* Re: [PATCH_TAKE_2] now < last_tick problem
2003-10-10 4:13 [PATCH_TAKE_2] now < last_tick problem Ian Wienand
@ 2003-10-10 16:42 ` David Mosberger
2003-10-13 2:11 ` Ian Wienand
` (6 subsequent siblings)
7 siblings, 0 replies; 9+ messages in thread
From: David Mosberger @ 2003-10-10 16:42 UTC (permalink / raw)
To: linux-ia64
Ian,
Just a quick note (got to run): I think you correctly identified the
race causing the now < last_tick problem. Purely from (bad) memory, I
think the problem was introduced when xtime_lock was converted from an
irq-safe spinlock to a seq-lock. In theory, xtime_lock still protects
get_offset(), but the theory only holds as long as the seq-lock body
is "transactional" (no side-effects until read_seqretry() returns 0).

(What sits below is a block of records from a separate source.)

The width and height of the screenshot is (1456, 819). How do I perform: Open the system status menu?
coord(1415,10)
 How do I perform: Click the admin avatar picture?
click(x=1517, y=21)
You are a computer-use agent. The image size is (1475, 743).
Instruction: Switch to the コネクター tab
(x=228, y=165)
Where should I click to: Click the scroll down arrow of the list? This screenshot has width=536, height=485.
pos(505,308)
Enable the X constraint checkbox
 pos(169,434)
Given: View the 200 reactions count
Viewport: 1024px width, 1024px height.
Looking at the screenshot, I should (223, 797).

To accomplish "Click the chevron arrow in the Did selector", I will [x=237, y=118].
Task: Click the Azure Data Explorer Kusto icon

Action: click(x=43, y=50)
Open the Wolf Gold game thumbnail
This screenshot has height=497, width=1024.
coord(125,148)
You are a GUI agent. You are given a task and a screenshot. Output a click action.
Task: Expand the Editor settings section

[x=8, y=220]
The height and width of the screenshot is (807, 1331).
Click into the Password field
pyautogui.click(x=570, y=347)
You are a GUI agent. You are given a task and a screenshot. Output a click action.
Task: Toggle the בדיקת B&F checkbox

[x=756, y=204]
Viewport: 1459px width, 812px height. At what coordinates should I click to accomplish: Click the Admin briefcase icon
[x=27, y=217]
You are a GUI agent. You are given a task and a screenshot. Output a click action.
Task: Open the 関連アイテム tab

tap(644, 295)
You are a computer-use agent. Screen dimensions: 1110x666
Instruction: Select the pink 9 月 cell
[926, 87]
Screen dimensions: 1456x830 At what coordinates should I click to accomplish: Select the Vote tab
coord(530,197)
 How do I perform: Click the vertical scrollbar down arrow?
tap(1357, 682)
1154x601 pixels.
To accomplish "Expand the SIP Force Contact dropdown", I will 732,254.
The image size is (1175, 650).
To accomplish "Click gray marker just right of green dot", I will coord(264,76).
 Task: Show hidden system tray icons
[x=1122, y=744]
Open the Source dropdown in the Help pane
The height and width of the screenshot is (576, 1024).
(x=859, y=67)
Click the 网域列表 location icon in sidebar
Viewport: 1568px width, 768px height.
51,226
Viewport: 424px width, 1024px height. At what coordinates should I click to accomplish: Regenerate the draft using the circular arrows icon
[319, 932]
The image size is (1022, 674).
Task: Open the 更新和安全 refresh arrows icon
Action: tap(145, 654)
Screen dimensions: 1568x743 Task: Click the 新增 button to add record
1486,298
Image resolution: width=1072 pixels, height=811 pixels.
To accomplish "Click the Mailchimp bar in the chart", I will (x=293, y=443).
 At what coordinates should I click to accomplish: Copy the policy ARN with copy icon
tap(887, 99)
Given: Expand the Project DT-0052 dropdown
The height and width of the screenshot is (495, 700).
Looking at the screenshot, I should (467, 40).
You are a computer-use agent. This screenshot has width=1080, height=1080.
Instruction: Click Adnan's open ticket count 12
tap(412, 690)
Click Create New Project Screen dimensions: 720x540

I think the source of the probem is that we consider the value
returned by get_offset() to be valid EVEN when read_seqretry() returns
1. Because of that, we'll end up updating last_nsec_offset with a
potentialy bad value.
--david
^ permalink raw reply [flat|nested] 9+ messages in thread
* Re: [PATCH_TAKE_2] now < last_tick problem
2003-10-10 4:13 [PATCH_TAKE_2] now < last_tick problem Ian Wienand
2003-10-10 16:42 ` David Mosberger
@ 2003-10-13 2:11 ` Ian Wienand
2003-10-13 18:17 ` David Mosberger
` (5 subsequent siblings)
7 siblings, 0 replies; 9+ messages in thread
From: Ian Wienand @ 2003-10-13 2:11 UTC (permalink / raw)
To: linux-ia64
[-- Attachment #1: Type: text/plain, Size: 616 bytes --]
On Fri, Oct 10, 2003 at 09:42:35AM -0700, David Mosberger wrote:
> I think the source of the probem is that we consider the value
> returned by get_offset() to be valid EVEN when read_seqretry() returns
> 1. Because of that, we'll end up updating last_nsec_offset with a
> potentialy bad value.
Well, to my eyes the use of the xtime_lock in do_gettimeofday() looks
OK, but I guess what you are saying is that the message is moot --
xtime_lock protects everything itc_get_offset() needs, and
do_gettimeofday() has a read lock on xtime_lock and so reads the
offset again if something was updated underneath it.
-i
[-- Attachment #2: time.c.nomsg.diff --]
[-- Type: text/plain, Size: 1166 bytes --]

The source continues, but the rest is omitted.